Comparable to its first-season premiere, the series was streamed for 805 million minutes from April 14–20, ranking fifth for the week, and peaked at 937 million minutes from April 21–27, ranking third. It was streamed for 827 million minutes from April 28 – May 4, ranking fifth, and for 738, 745, and 707 million minutes from May 5–11, 12–18 and 19–25, respectively, ranking seventh. The Hollywood Reporters James Hibberd noted second-season decreases were common, but attributed the 18% drop from the first season's opening five episodes to Joel's death, the satisfying conclusion of the first-season finale, and the inherent difficulty in telling Part IIs story, comparable to Game of Throness final three seasons.

The finale had 3.7 million linear and streaming viewers on its first night—a 30% drop from the premiere and a 55% decrease from the first-season finale, which HBO attributed to the Memorial Day weekend, expecting viewership to grow later based on previous figures. The series was streamed for 661 million minutes from May 26 to June 1, ranking eleventh. It was popular with men in May, ranking eighth (313 million minutes) for non-fathers and eleventh (401 million) for fathers. By May, the season averaged almost 37 million global viewers per episode, larger than the first season's 90-day 32 million figure. The series overall had received over 90 million total global viewers since the first-season finale. It was Max's most popular show for new subscribers—around 441,000 viewers—for the first half of 2025.
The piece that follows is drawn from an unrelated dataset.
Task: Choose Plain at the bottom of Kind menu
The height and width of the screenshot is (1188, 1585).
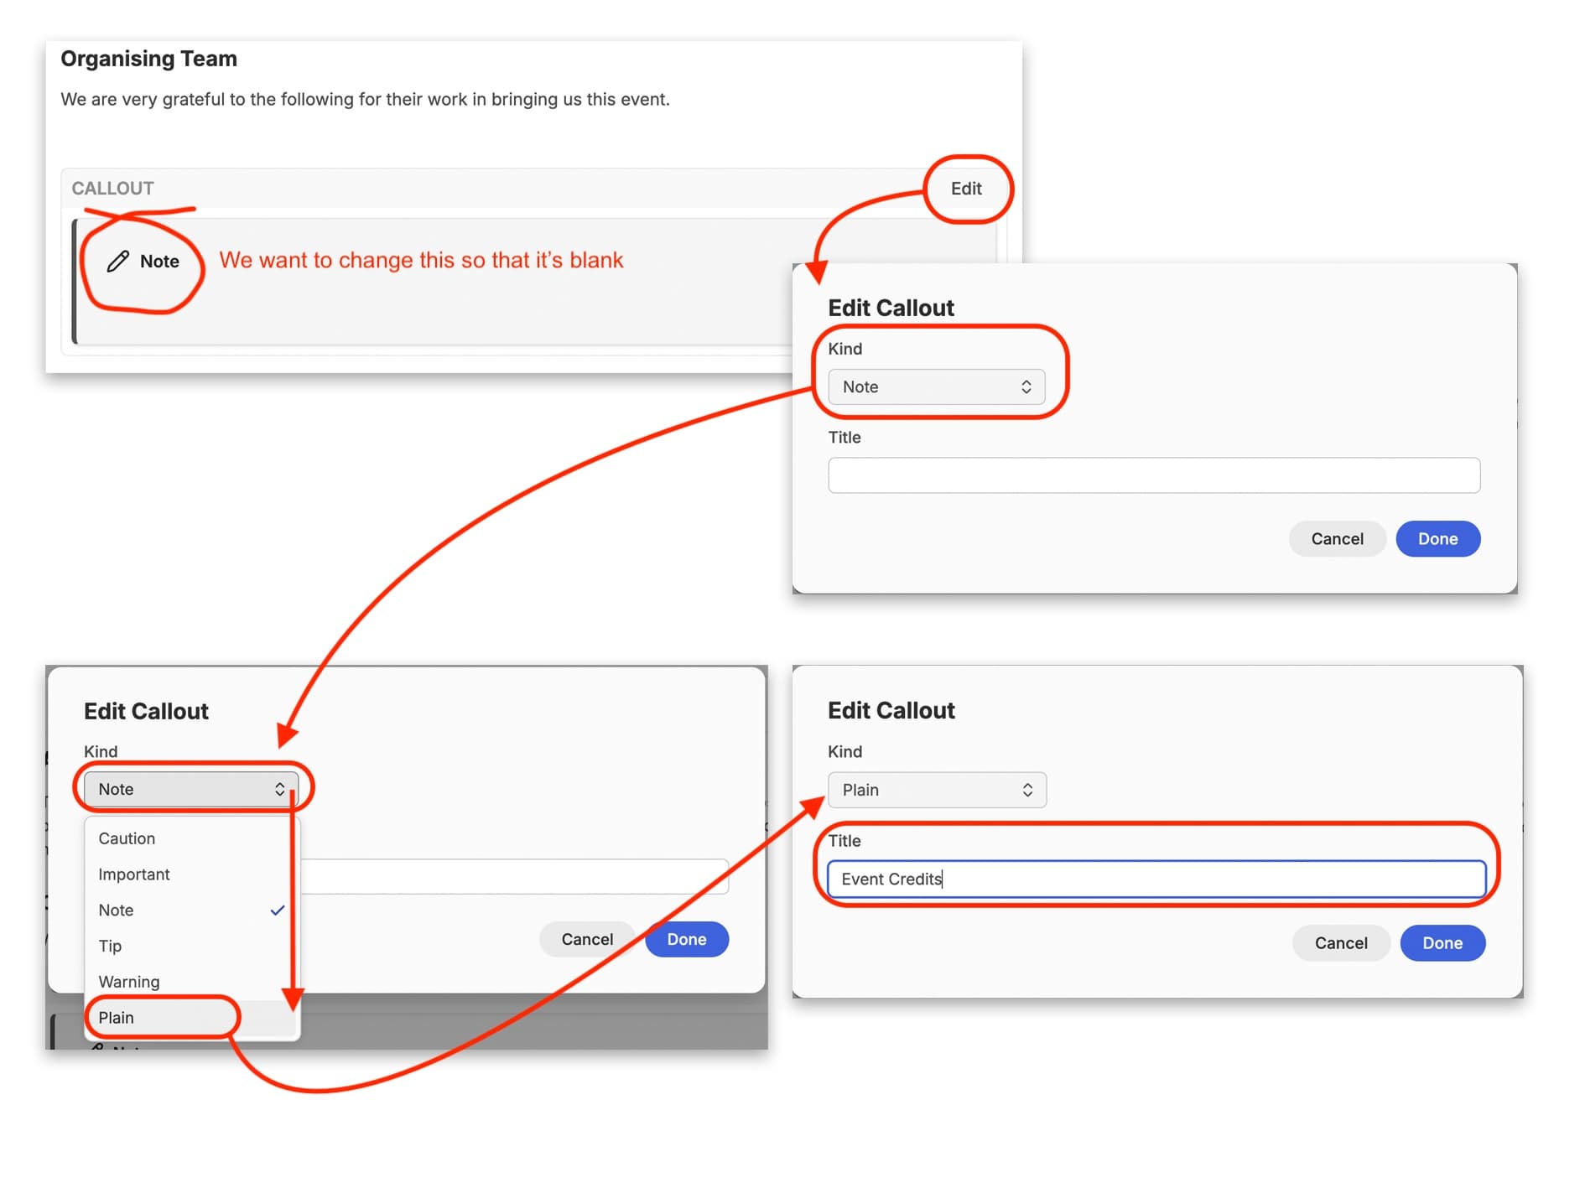Action: [117, 1018]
Viewership and ratings per episode of The Last of Us season 2
| No. | Title | Air date | Rating (18–49) | Viewers (millions) | Ref. |
|---|---|---|---|---|---|
| 1 | "Future Days" | April 13, 2025 | 0.31 | 0.938 |  |
| 2 | "Through the Valley" | April 20, 2025 | 0.16 | 0.643 |  |
| 3 | "The Path" | April 27, 2025 | 0.18 | 0.768 |  |
| 4 | "Day One" | May 4, 2025 | 0.20 | 0.774 |  |
| 5 | "Feel Her Love" | May 11, 2025 | 0.14 | 0.652 |  |
| 6 | "The Price" | May 18, 2025 | 0.16 | 0.701 |  |
| 7 | "Convergence" | May 25, 2025 | 0.17 | 0.680 |  |

=== Commercial impact ===
Daily active users of Part I, Part II, and the Max application rose by 40% following the season premiere, while Max downloads increased by 6%. In the week of the finale's airing, Part II Remastered and Part I were the first- and third-best-selling PlayStation 5 games on Amazon in the United States, and the former re-entered the charts as the sixth-best-selling physical game in the United Kingdom. According to media analyst Chris Colombo, Part II Remastered sold approximately two million units as the season was airing, while the series achieved an estimated million in subscriber value for Max.
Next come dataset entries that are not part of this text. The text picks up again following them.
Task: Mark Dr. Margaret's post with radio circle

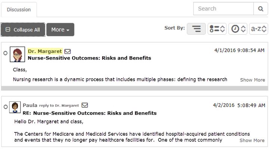Action: [6, 53]
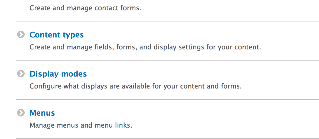Screen dimensions: 319x139
Task: Click the arrow icon beside Content types
Action: click(20, 35)
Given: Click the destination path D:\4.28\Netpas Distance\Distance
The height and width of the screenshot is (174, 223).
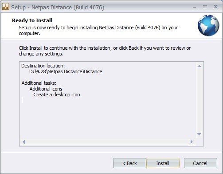Looking at the screenshot, I should [x=66, y=71].
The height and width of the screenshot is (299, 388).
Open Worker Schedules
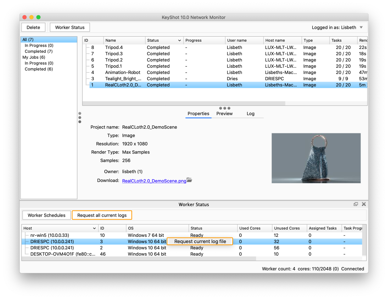[46, 215]
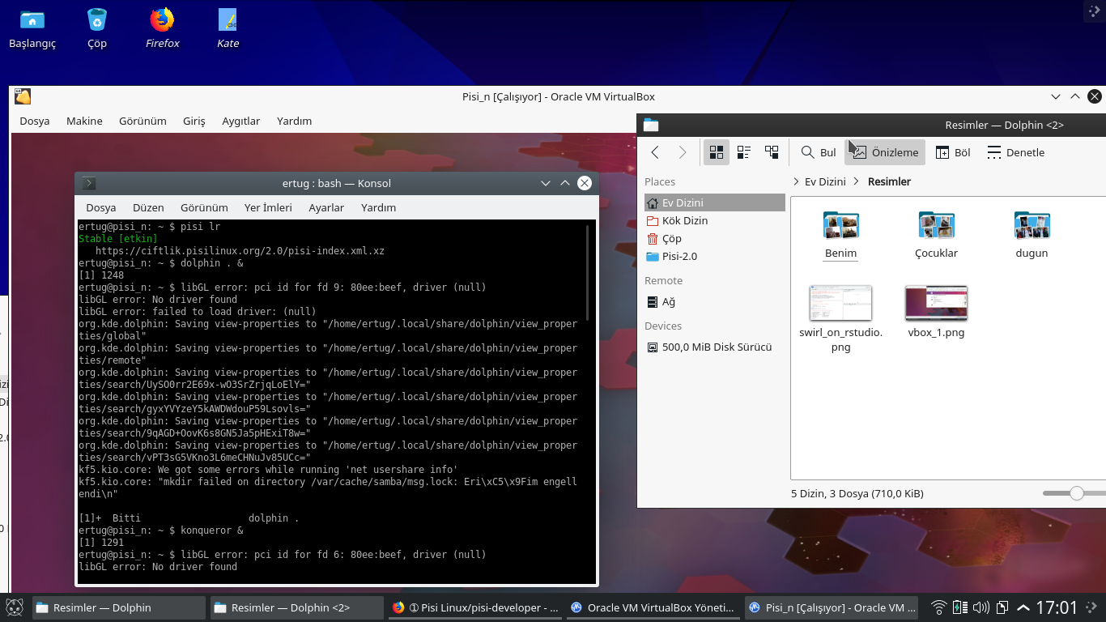Open the network Wi-Fi tray icon
This screenshot has width=1106, height=622.
pos(939,607)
=== Awards and nominations ===

The Last of Us led the television nominees of the 25th Golden Trailer Awards with nine nominations for its marketing, winning Best Drama / Action Poster, and the 5th Critics' Choice Super Awards with six nominations, of which it won two. It received 13 nominations at the 5th Astra TV Awards, including Best Drama Series and nine acting nominees; Merced and Wright won Best Supporting Actress and Best Guest Actor in a Drama Series, respectively. Merced won the Next Generation Impact Award at the NHMC Impact Awards Gala for her roles in The Last of Us and Superman (2025), and Mazino received an honorable mention for Outstanding Supporting Performance from Gold House's Gold List in Television.

The season received 17 nominations at the 77th Primetime Emmy Awards, including Outstanding Drama Series, Pascal and Ramsey for Outstanding Lead Actor and Lead Actress, Pantoliano and Wright for Guest Actor, Dever and O'Hara for Guest Actress, and multiple nominations in technical categories. Pascal's limited second-season role prompted a decision between a lead or supporting actor submission, while Dever similarly had to decide between supporting and guest actress. Ramsey's nomination made them the first non-binary performer to receive a second nomination and the youngest two-time lead drama actress nominee, while Pascal became the second Latino nominated for lead drama actor more than once and the first since 1999.